The company indulging in CSR activities shall establish a monitoring mechanism to ensure that the allocated CSR corpus is spent for the intended purpose only.

Approval of the CSR Policy and Format of Annual CSR Report: The Board of every company undertaking CSR programmes shall, after taking into account the recommendations made by the CSR Committee, approve the CSR Policy for the company. The Board report would prepare an annual report (‘Report’) of CSR policy. The Report would outline the CSR policy and the ethos of the company and would include a website link of the CSR policy. Additionally, the details as to average net profits of three preceding financial year and threshold limit of this amount i.e. two percent and the details of the expenditure done in a year in CSR are required to be mentioned in the Report. If a company fails to spend such amount, the Board shall specify the reasons for not spending the amount in the Report.

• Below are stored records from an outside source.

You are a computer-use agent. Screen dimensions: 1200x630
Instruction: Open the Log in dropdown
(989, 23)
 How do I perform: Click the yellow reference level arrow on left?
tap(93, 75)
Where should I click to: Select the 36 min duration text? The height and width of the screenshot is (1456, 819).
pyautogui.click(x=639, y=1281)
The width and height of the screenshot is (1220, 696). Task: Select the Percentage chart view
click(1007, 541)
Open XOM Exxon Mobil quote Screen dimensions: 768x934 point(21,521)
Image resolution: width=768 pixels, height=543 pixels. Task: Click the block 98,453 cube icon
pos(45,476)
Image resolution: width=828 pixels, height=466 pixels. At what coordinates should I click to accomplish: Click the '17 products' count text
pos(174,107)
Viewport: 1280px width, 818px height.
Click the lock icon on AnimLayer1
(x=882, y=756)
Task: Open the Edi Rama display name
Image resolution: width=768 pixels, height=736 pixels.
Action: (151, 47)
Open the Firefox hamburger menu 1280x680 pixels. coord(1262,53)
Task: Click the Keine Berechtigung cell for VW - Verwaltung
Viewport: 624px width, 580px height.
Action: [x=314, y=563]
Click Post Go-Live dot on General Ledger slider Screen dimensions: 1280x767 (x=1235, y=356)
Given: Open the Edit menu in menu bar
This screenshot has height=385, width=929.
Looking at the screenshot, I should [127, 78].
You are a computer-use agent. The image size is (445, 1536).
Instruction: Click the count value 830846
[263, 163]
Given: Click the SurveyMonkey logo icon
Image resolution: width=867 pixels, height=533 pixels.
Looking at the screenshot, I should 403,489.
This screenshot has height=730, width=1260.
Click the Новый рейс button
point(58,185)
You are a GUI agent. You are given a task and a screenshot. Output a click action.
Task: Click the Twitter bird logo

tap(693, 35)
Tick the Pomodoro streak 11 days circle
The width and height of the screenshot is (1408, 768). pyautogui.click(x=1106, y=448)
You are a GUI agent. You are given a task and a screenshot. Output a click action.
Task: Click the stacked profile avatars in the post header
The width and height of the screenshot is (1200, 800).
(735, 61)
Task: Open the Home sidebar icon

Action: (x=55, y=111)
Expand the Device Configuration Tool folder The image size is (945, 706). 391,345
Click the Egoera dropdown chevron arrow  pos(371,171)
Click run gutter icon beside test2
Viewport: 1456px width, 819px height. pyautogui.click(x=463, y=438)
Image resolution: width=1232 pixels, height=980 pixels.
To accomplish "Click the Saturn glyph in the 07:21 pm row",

Execution of CSR Policy through Non-Profit Organisations: A company may also implement its CSR programmes through non-profit organisations, such as trust, or company incorporated under Section 8 of the Act (not for profit company), or society, or foundation, or any other entity operating within India. These bodies are just required to specify the CSR programmes being undertaking by them and establish a monitoring mechanism to ensure that their spending is for the designated purpose. Generally, only such CSR activities will be taken into consideration which are undertaken within India and are not exclusively for the benefit of the employees of the company or their family members.

Undoubtedly, conducting of CSR activities through the provisions of the Act is a welcome step towards making companies socially sensitive and returning benefits to society. In times to come, it is expected that the legislators would consider making appropriate amendment(s) in the law to provide penal consequences for non-compliances of CSR provisions.